Il presidente Cairo ha aperto alla possibilità, a determinate condizioni favorevoli, di acquistare dal Comune il Grande Torino Olimpico e il Filadelfia. Che tipo di segnale dà con questa eventualità?
“E’ lo stesso che aveva dato nel 2010 quando stava parlando con l’allora sindaco Chiamparino per l’acquisto ipotetico dello stadio: siamo nel 2023, sono passati tredici anni, e non è successo assolutamente nulla”.
Potrebbe eventualmente preludere a una futura cessione del club?
Non credo. Anzi, penso che stante i risultati economici sia della Cairo Communication sia di Rcs MediaGroup e dello stesso Torino Fc non credo che sia un’ipotesi. Poi tutto può succedere domani mattina, ma se non arriva veramente uno sceicco o un fondo che offre chissà quanti milioni di euro non peso che nelle intenzioni del presidente Cairo ci sia quella di mollare. E’ troppo importante nella sua geopolitica editoriale, industriale, imprenditoriale il Toro perché è una pedina importantissima del suo scacchiere”.
Secondo lei, Juric il prossimo campionato sarà ancora l’allenatore del Torino?
M lo auguro perché quest’anno le alcune cose belle che ho visto del gioco del Toro credo siano frutto dello spirito di Juric e di quanto lui sia riuscito ad infondere il suo modo di vedere il calcio nel Toro.

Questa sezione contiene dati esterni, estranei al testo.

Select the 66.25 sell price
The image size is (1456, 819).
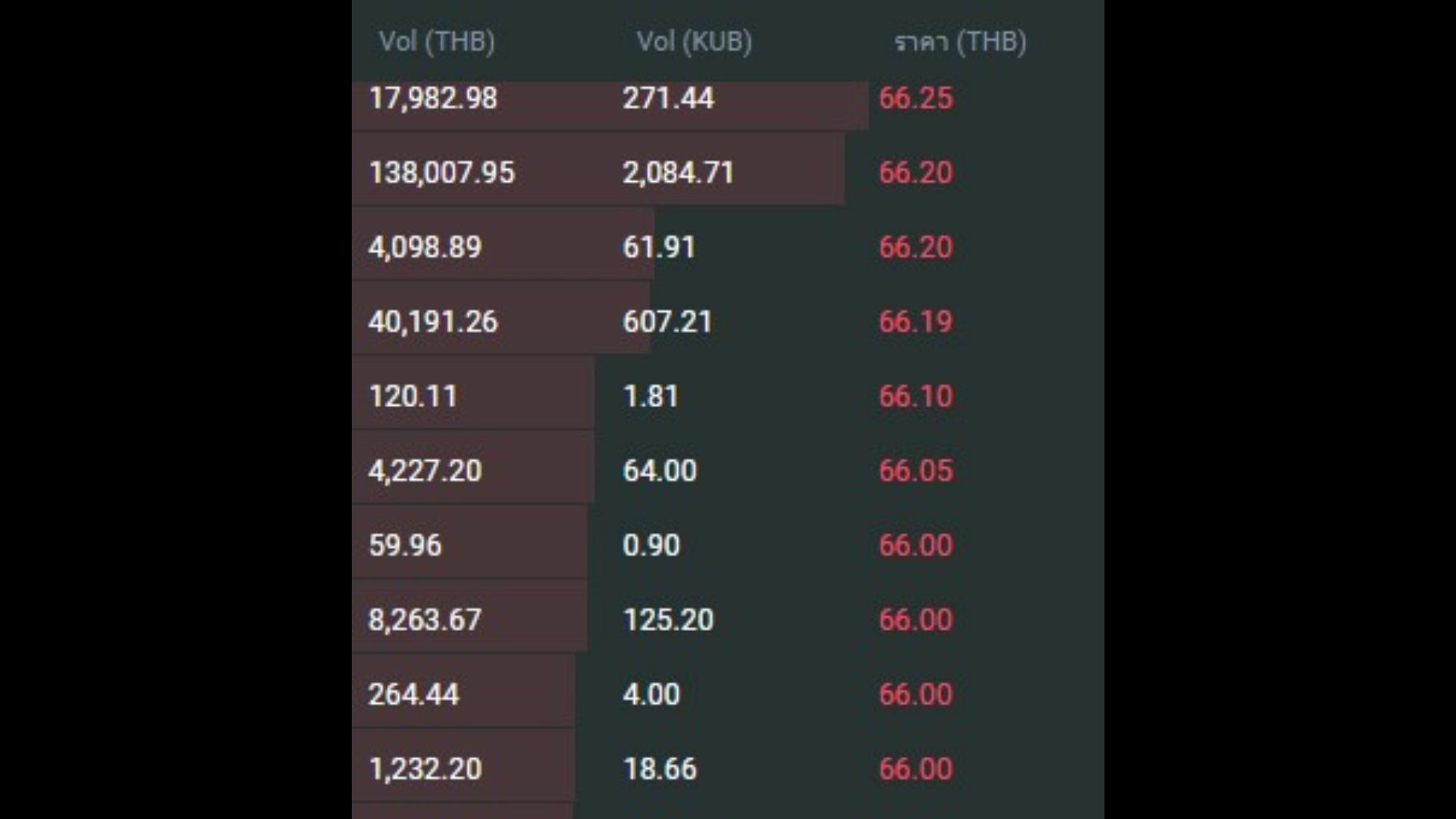[915, 99]
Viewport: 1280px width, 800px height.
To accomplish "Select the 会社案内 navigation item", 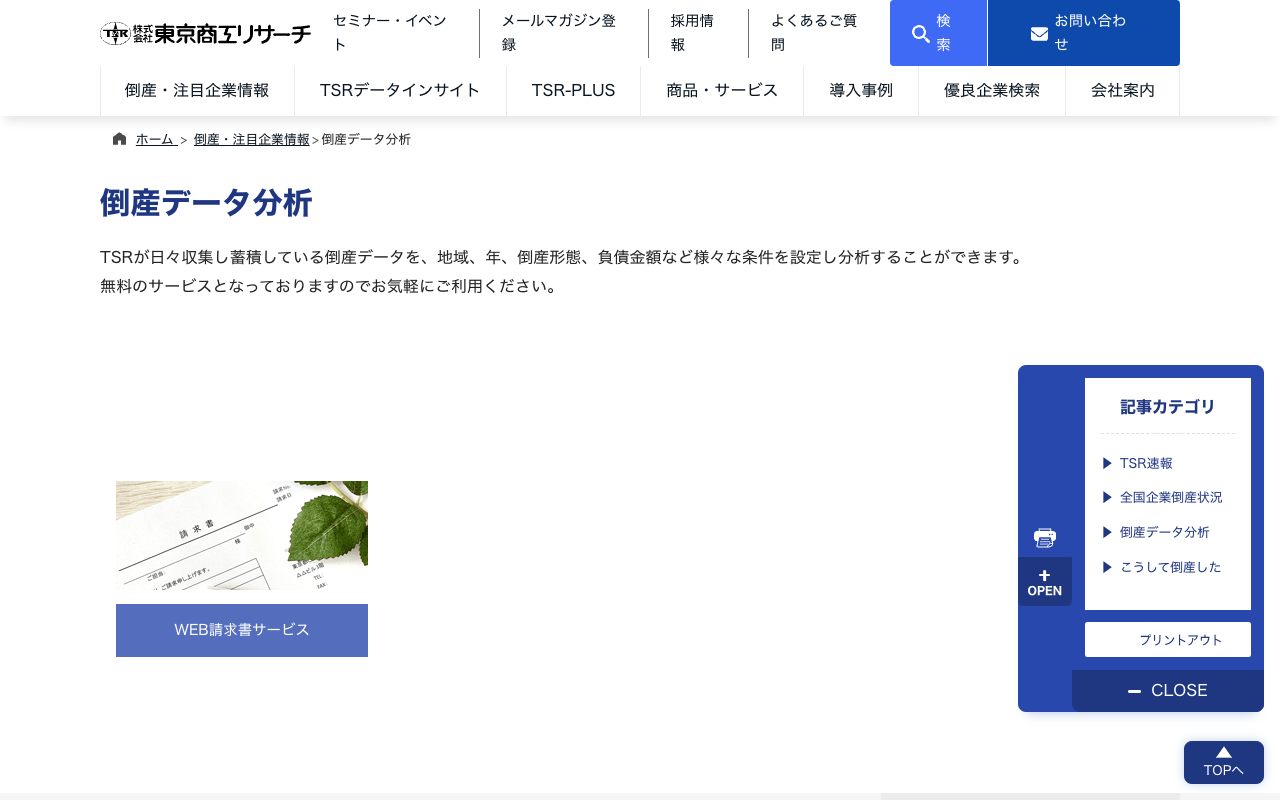I will tap(1122, 90).
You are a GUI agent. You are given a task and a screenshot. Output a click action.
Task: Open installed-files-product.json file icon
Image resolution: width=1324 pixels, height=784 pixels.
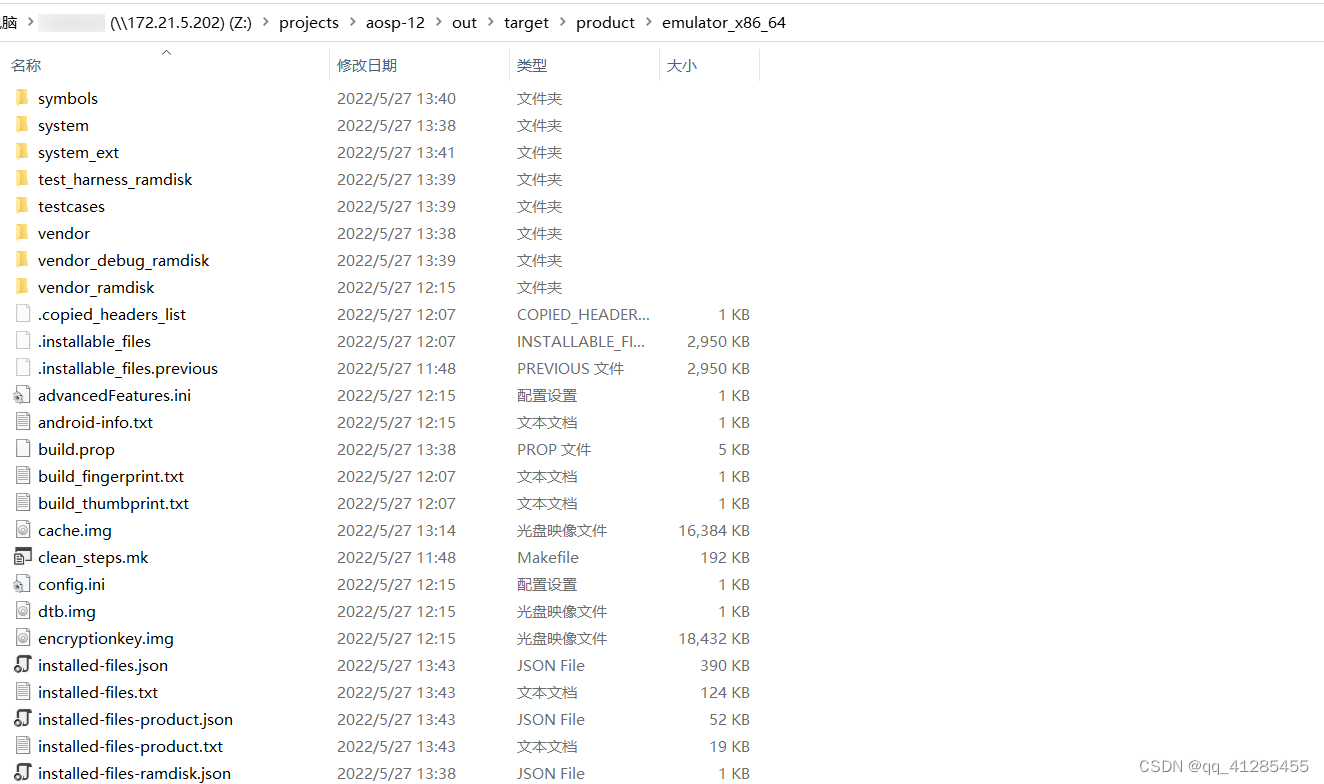point(22,719)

E vedo anche che in talune occasioni ha supplito a un’organizzazione societaria, come diciamo ormai da tanti e tanti anni, molto, molto ridotta all’osso e allora lui si è caricato sulle spalle anche certe responsabilità, vuoi nella gestione del rapporto con i tifosi, nella gestione dello stesso Filadelfia ed altre. Me lo auguro perché se manteniamo la gran parte di questa rosa di quest’anno, se manteniamo lui allora basterebbe che Pellegri per un anno potesse giocare in condizioni normali e non soltanto qualche scampolo di partita e con un paio di acquisti di giocatori giusti e ben indovinati forse allora si potrebbe fare quel salto di qualità o, come dicono gli esperti, alzare l’asticella per puntare a qualche cosa di più importante e allora ritornerebbero anche i tifosi allo stadio e tornerebbe il granatismo, il sangue di color granata che è stato da sempre la caratteristica di questa squadra”.